There is perhaps no greater feud between former friends than that of Captain Sir Richard Francis Burton and John Hanning Speke. Following their expedition to Kenya's Great Lakes and the hope of finding the source of the Nile, the two men parted ways under less than amicable terms.
He would write about these issues in his What Led to the Discovery of the Source of the Nile
, but following Speke's death in 1864 his family opted to suppress the final eight pages.
Originally Posted by Alison Flood
Where all other copies of the book conclude with “The End”, the suppressed version continues: “In a few words more I shall briefly describe how the expedition came out of Africa, and what became of the men who brought us safely to the end of our journey.” Speke goes into further detail about how he felt the porters ought to be paid, but says that Burton “wanted their protection, but did not want to pay them, so he took them at their word, made use of them all the way down to the coast, but neither paid them nor their master”.

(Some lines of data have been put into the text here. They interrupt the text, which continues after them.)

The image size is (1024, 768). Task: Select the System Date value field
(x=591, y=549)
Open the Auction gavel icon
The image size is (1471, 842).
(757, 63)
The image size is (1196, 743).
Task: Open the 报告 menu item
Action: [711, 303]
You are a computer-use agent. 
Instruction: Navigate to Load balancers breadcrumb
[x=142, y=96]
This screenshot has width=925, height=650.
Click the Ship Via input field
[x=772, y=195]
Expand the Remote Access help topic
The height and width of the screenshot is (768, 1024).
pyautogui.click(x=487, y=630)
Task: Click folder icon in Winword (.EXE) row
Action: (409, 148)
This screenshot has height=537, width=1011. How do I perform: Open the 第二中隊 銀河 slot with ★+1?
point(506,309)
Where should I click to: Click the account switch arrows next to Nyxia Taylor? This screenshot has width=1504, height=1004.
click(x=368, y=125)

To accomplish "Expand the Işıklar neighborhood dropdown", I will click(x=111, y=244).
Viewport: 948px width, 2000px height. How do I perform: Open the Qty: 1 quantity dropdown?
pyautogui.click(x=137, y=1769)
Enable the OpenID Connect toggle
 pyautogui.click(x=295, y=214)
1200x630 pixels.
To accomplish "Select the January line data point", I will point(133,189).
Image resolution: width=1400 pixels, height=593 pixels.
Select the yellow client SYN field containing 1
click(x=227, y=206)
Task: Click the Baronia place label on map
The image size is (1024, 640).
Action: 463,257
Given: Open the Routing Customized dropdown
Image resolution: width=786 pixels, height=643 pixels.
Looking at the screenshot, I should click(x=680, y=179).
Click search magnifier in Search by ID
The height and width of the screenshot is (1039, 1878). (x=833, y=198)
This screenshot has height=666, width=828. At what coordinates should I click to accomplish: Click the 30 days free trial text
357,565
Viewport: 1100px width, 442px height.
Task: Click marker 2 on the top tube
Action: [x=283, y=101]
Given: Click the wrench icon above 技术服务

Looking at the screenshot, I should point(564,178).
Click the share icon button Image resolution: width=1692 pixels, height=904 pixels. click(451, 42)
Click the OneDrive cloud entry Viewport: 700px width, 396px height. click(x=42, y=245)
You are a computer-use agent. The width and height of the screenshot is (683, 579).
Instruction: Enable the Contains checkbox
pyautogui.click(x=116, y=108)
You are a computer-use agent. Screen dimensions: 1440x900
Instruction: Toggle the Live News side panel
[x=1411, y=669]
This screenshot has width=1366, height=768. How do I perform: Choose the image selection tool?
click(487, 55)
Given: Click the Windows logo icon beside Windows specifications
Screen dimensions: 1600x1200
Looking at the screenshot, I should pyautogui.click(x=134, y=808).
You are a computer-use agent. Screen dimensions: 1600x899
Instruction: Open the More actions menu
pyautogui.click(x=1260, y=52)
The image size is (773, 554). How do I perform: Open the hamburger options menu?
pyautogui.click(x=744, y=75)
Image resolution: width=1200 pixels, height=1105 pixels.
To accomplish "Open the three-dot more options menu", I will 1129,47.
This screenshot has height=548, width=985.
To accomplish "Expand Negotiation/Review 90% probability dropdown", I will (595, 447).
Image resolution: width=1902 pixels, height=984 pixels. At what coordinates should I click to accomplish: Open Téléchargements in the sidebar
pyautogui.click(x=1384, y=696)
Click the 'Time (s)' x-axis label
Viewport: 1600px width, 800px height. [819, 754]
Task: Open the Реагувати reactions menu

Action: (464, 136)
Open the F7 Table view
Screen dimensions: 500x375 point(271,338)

Originally Posted by Alisom Flood
“Until this time, only about 20 people have had access to this text,” said Mark James at Bernard Quaritch. “For 150 years, nobody had publicly commented on the existence of these eight pages. Members of the family kept them very much to themselves, and it’s not impossible they destroyed one or two of them. But with the death of that generation, most of whom were gone by the 1920s, it really fell off the radar.”